HERStory | Sabrina Fiorellino
CEO of Fero International Inc.
Sabrina Fiorellino has created a number of companies in her lifetime and is a lawyer by background who was responsible for doing mergers and acquisitions on Bay Street for a number of years. Sabrina has always been an entrepreneur, starting her first company at the age of 18.
For the creation of Fero International Inc., Sabrina came together with a number of partners who also had existing businesses. With backgrounds in construction, modular manufacturing, and finance, they pooled their expertise together to pivot all of their existing businesses and create something to respond to COVID-19. Fero builds anything from ICU rooms or rooms for hospitals, testing solutions, vaccine deployment centers, long term care homes, schools, infrastructure for remote communities, military infrastructure, and more. In addition to Fero’s infrastructure, the company tries to provide turnkey solutions. When Fero provides a modular hospital, they are able to outfit it with medical devices, can staff certain positions, and provide PPE.
What does International Women’s Day mean to you?
“For me, the day is super important. Growing up I was a bit naive to the concept of the glass ceiling or the sort of barriers that women face. I have always fundamentally understood that it was harder because I was a female in male dominated areas. It took a lot more for me to get respect or to earn my stripes – I had to put in more hours and work harder. And still, there was some resistance because I’m female. I’ve had people say things to me like ‘you have to wear more masculine suits.’ These sorts of comments are biases that maybe aren’t so overt but they are definitely there and yet hard to explain. Even to the most sympathetic men, it can be very hard to explain how that could feel. My motto is that I try not to focus on the negative – I try to treat that as noise more than anything else and just push through. While it’s important and it deserves to be thought about, I need to do my job – I can’t leave the company because I’m mad that someone said I need to wear a more masculine suit. I instead prove my worth through work.”

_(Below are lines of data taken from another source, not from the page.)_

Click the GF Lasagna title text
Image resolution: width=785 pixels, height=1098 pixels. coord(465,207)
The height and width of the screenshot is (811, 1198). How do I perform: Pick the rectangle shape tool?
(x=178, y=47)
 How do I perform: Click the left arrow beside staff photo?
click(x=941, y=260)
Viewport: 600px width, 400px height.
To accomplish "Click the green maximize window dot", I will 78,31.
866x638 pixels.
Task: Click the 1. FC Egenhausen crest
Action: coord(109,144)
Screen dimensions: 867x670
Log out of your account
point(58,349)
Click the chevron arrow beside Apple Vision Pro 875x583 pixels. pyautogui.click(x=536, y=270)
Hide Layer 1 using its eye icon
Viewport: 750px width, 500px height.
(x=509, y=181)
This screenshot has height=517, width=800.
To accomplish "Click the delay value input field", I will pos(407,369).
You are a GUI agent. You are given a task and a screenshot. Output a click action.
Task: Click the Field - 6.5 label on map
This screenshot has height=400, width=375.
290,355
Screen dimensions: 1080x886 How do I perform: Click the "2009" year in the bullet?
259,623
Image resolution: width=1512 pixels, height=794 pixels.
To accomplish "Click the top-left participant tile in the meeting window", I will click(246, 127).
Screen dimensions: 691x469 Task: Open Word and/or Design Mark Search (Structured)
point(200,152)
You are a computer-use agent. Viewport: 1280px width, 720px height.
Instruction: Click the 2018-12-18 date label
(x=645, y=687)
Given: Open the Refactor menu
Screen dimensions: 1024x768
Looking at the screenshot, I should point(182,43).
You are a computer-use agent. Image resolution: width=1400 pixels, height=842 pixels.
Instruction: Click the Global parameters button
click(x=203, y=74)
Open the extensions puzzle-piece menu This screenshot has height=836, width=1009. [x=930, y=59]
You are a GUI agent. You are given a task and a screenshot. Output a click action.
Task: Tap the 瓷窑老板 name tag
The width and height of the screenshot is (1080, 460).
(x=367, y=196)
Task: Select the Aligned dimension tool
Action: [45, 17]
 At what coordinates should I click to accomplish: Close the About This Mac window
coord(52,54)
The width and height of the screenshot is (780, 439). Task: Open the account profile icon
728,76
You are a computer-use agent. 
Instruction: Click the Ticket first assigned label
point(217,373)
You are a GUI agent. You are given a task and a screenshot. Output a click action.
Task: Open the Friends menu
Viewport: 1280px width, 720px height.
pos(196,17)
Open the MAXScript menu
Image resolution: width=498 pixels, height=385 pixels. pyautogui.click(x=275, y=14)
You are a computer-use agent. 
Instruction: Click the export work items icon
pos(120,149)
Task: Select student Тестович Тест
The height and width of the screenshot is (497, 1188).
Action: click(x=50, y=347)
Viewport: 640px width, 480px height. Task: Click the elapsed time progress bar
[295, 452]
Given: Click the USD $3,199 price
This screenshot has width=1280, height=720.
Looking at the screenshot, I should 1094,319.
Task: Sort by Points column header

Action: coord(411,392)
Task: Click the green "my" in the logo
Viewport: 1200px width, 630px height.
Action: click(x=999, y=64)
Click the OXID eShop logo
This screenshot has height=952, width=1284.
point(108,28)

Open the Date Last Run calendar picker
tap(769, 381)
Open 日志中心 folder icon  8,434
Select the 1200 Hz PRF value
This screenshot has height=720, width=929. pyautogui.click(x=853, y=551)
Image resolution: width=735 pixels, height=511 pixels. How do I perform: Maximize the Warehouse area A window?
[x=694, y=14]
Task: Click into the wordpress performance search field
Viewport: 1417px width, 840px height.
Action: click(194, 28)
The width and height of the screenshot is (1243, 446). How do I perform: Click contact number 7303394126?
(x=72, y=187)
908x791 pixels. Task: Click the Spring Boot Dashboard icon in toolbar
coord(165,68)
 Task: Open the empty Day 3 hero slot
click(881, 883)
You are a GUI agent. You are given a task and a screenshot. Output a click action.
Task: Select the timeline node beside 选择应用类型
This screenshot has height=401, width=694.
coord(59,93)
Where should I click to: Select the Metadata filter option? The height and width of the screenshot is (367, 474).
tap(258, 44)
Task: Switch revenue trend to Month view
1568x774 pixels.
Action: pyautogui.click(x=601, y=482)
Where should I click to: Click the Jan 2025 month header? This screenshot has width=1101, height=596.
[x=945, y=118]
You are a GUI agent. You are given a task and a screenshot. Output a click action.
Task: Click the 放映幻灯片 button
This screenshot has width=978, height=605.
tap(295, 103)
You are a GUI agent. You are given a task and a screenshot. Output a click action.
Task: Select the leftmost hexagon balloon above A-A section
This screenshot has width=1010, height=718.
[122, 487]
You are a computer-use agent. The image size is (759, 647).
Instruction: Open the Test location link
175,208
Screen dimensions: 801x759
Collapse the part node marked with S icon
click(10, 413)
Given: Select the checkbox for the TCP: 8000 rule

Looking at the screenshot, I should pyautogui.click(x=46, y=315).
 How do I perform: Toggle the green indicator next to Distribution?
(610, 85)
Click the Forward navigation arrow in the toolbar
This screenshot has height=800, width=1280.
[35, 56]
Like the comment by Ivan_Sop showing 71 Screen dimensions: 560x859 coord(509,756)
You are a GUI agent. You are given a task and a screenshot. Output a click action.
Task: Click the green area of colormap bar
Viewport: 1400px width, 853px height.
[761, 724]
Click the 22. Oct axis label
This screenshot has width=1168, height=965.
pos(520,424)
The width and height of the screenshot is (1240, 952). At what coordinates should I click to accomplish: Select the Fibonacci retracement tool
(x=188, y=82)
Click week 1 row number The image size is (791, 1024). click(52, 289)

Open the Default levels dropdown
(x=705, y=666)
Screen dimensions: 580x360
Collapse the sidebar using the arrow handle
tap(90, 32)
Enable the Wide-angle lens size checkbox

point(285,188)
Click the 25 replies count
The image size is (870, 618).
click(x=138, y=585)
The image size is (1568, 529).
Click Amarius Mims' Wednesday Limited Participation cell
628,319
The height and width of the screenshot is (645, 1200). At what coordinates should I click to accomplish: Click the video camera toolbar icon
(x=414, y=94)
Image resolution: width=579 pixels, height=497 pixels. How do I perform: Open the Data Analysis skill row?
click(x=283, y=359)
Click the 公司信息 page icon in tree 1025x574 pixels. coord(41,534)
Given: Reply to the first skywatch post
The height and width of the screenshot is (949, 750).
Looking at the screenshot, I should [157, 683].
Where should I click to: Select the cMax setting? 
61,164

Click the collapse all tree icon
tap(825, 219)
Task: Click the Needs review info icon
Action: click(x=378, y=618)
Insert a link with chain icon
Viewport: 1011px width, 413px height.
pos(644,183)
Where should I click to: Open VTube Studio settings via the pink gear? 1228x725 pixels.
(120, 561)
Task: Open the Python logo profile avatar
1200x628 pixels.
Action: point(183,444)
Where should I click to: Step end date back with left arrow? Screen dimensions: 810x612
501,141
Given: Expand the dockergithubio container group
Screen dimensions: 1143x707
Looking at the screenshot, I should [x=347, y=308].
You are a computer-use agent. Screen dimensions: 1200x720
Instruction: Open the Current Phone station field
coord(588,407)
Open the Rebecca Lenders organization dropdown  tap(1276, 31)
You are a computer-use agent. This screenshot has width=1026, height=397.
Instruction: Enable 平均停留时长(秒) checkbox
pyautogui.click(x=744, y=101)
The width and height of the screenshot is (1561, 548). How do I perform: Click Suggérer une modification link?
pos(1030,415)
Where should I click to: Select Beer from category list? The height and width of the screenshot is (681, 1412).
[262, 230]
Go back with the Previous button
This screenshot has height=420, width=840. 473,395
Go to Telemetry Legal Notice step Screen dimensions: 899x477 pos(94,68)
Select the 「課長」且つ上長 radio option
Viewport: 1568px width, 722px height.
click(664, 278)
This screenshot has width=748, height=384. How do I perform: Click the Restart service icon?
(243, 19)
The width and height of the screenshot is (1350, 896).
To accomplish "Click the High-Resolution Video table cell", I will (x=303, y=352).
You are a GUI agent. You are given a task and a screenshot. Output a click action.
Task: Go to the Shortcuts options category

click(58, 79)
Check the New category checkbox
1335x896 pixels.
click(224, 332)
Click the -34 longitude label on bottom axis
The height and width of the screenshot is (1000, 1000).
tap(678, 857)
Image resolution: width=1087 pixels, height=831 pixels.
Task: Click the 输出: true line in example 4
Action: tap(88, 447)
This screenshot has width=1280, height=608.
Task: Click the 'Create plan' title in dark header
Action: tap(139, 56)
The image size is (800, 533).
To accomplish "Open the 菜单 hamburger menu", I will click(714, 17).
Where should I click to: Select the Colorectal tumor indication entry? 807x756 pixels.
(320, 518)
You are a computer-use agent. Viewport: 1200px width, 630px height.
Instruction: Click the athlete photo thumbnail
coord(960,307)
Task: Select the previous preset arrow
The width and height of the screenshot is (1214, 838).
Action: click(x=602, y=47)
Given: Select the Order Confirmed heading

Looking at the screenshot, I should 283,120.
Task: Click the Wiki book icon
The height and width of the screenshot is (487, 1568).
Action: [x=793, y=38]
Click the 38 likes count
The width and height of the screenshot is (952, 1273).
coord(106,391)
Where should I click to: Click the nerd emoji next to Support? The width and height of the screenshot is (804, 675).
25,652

What made you choose a career in manufacturing?
“My story is a bit unique – my mom is a double lung transplant recipient, and my grandfather passed during the first wave, not from COVID, but from his underlying disease. We weren’t able to see him and it was the first time I couldn’t visit him in the hospital. Because of all these things, I wanted to do something to help. With my background in construction, I fundamentally understood that part of the issue facing COVID was a space issue – capacity, safe indoor spaces, and spaces that allow people to interact with their family. What we did through the creation of Fero was creating space that works for COVID and beyond. We created ICU’s and OR’s that can switch from negative to positive pressure, that do 30 air exchanges an hour, have a filter with incoming and outgoing air, temperature control, and humidification. This allows viral load to stay down to allow patients to be isolated and for there to be no air transfers between rooms. This results in sick people not getting sicker and frontline workers to be safe. My brother is an anesthesiologist and my sister in law is a nurse – I need frontline workers to be safe – they’re my family. I also thought what if my mom was at the wrong place at the wrong time, she wouldn’t have gotten her transplant. I understand that there’s a lot of transplant patients dying from COVID. I want to get COVID out of the hospital.”
“If we could have these dedicated ICU rooms that can treat the sickest COVID patients, we’re allowing hospitals to function, maintain their regular function, and create a communication system where in some of our models, large transition privacy glass windows were included so family could still come and visit from the outside, and also see their family even at their sickest point through secure video feeds. These were truly the driving forces of what got me involved in manufacturing.”
What are the biggest barriers you have faced and how did you overcome them or are overcoming them?
“It’s without a doubt the glass ceiling. This has been the hardest thing for me to stomach. I didn’t know it was there until I hit it and what I did was say, you know what, I’ll just work for myself and I’ll show them that I can do this. That’s how I made the transition out of working for other people to working for myself.”
What advice would you give to your younger self?
“Be calmer. When I was younger I would get angry very quickly, took things very personally, and used to have a lot of self-blame. I always tell people that there is no substitute for experience. I think that I would tell myself, it’s not you – just keep your head down and move forward.”
Why would you encourage young women to enter careers in manufacturing?
“My advice to everyone is that you don’t need to be the smartest person, you don’t need to know more than everyone else. It’s a marriage between believing in yourself, and being willing to work that hard to get there as hard as it takes to get there. I would encourage young women to do anything they want, including male dominated fields, like manufacturing or construction. It’s extremely rewarding to be able to know you did it against all odds, against all barriers, and that you were able to achieve things that everyone told you couldn’t.”